The answer should be an exact repeat of the stretch of material below from the line containing "Select the wide video-call screenshot artwork" through the line containing "Click the 立即播放".

[Source records Boundary: Start]

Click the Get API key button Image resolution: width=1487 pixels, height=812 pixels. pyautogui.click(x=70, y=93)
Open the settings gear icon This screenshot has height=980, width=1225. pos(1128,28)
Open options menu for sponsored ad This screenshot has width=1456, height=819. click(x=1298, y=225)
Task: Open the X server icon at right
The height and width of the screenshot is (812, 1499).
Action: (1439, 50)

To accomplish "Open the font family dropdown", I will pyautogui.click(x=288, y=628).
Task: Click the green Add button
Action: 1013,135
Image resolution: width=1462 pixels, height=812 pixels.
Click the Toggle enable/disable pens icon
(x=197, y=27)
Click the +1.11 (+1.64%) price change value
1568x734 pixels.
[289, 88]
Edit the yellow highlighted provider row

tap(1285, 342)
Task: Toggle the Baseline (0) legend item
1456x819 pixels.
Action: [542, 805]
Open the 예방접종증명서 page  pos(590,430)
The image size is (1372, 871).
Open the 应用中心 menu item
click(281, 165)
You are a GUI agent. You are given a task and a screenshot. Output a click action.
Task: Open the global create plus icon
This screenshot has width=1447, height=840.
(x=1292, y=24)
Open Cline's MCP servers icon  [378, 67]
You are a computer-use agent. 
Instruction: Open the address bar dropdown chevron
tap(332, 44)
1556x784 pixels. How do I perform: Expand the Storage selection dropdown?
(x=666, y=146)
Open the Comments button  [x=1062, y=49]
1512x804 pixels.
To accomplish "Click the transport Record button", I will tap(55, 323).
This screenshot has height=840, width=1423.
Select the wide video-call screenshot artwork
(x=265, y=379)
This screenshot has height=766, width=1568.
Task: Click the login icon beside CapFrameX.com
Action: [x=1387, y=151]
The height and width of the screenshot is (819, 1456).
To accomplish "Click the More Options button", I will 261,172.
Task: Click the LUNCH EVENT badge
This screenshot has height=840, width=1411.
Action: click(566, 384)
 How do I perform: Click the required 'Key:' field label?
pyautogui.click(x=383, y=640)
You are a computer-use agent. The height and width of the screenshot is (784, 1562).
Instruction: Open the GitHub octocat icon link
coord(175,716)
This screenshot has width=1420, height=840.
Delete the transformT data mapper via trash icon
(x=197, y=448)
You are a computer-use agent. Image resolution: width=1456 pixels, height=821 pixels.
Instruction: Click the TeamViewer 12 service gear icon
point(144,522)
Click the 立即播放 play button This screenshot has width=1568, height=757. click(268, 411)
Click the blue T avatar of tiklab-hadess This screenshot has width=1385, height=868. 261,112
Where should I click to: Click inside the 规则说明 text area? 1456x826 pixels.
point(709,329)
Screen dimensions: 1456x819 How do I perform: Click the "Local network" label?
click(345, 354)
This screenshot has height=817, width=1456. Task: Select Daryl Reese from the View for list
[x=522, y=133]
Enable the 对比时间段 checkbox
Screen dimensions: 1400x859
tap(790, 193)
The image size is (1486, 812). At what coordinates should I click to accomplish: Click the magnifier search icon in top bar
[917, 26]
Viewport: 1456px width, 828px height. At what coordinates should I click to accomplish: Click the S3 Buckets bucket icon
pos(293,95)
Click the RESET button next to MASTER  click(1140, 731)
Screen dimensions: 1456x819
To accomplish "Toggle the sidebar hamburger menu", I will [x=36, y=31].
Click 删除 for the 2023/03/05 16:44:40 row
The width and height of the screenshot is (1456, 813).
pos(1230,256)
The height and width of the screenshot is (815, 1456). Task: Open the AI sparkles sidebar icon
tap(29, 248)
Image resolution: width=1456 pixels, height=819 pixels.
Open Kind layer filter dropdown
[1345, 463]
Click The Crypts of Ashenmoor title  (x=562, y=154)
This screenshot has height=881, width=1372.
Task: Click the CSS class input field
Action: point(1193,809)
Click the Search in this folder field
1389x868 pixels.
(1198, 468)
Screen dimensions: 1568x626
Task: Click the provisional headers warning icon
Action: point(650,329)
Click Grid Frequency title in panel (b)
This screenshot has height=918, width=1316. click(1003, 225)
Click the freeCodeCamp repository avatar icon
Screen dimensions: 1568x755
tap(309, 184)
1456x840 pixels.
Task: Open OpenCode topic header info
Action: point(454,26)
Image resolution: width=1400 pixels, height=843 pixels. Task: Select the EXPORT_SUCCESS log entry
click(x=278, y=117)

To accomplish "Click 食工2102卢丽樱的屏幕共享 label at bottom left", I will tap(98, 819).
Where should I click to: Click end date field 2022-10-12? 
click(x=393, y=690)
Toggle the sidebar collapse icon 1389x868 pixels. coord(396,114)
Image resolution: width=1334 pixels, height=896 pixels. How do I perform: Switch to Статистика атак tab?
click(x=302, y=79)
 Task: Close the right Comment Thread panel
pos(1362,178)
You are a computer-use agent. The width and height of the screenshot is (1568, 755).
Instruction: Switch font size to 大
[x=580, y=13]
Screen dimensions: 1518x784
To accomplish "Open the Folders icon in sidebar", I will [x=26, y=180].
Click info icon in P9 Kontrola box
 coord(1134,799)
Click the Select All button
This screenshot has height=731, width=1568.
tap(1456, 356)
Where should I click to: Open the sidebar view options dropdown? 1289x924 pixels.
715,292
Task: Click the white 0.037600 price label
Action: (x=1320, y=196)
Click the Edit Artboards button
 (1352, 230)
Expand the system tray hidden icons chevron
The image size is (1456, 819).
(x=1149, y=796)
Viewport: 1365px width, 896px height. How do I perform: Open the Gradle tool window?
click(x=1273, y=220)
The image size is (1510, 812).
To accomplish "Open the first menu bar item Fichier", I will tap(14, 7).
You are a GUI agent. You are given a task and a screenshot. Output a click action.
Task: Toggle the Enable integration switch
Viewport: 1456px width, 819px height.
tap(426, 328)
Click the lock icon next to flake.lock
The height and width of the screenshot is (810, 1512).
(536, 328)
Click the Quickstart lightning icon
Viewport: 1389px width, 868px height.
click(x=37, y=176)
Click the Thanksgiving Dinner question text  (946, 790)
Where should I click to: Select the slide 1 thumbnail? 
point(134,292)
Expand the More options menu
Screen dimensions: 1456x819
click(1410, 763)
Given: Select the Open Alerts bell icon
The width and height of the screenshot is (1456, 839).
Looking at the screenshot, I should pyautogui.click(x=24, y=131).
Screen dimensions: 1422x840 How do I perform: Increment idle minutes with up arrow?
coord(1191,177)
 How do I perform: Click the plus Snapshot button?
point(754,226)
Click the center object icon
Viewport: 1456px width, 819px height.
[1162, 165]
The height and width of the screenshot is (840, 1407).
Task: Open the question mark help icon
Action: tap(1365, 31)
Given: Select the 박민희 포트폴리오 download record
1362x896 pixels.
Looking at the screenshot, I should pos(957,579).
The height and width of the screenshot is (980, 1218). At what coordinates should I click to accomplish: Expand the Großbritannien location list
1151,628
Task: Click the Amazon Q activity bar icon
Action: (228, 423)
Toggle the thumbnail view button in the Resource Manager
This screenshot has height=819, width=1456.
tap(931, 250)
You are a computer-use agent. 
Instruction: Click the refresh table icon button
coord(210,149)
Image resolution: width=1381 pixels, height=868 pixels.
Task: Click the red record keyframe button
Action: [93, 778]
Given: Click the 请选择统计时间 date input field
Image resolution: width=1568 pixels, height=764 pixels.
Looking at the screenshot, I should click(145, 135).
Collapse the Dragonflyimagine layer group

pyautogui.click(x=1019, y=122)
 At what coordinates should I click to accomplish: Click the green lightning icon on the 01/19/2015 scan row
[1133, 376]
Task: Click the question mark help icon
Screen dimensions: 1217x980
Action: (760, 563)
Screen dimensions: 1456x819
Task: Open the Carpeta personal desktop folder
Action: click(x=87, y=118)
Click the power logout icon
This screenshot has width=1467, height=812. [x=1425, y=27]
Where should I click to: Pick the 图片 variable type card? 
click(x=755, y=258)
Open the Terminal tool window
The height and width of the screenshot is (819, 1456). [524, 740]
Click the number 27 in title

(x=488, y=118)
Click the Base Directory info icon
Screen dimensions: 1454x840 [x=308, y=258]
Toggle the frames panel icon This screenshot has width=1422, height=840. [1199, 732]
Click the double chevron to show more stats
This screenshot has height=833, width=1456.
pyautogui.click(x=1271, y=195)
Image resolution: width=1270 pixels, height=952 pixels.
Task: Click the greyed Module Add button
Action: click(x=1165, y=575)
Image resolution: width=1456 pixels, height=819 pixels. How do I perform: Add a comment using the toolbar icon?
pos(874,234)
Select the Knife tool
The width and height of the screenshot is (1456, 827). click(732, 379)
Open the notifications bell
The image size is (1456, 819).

[Source records Boundary: End]

__Answer box__:
Select the wide video-call screenshot artwork
(x=265, y=379)
This screenshot has height=766, width=1568.
Task: Click the login icon beside CapFrameX.com
Action: [x=1387, y=151]
The height and width of the screenshot is (819, 1456).
To accomplish "Click the More Options button", I will 261,172.
Task: Click the LUNCH EVENT badge
This screenshot has height=840, width=1411.
Action: click(566, 384)
 How do I perform: Click the required 'Key:' field label?
pyautogui.click(x=383, y=640)
You are a computer-use agent. The height and width of the screenshot is (784, 1562).
Instruction: Open the GitHub octocat icon link
coord(175,716)
This screenshot has width=1420, height=840.
Delete the transformT data mapper via trash icon
(x=197, y=448)
You are a computer-use agent. Image resolution: width=1456 pixels, height=821 pixels.
Instruction: Click the TeamViewer 12 service gear icon
point(144,522)
Click the 立即播放 play button This screenshot has width=1568, height=757. click(268, 411)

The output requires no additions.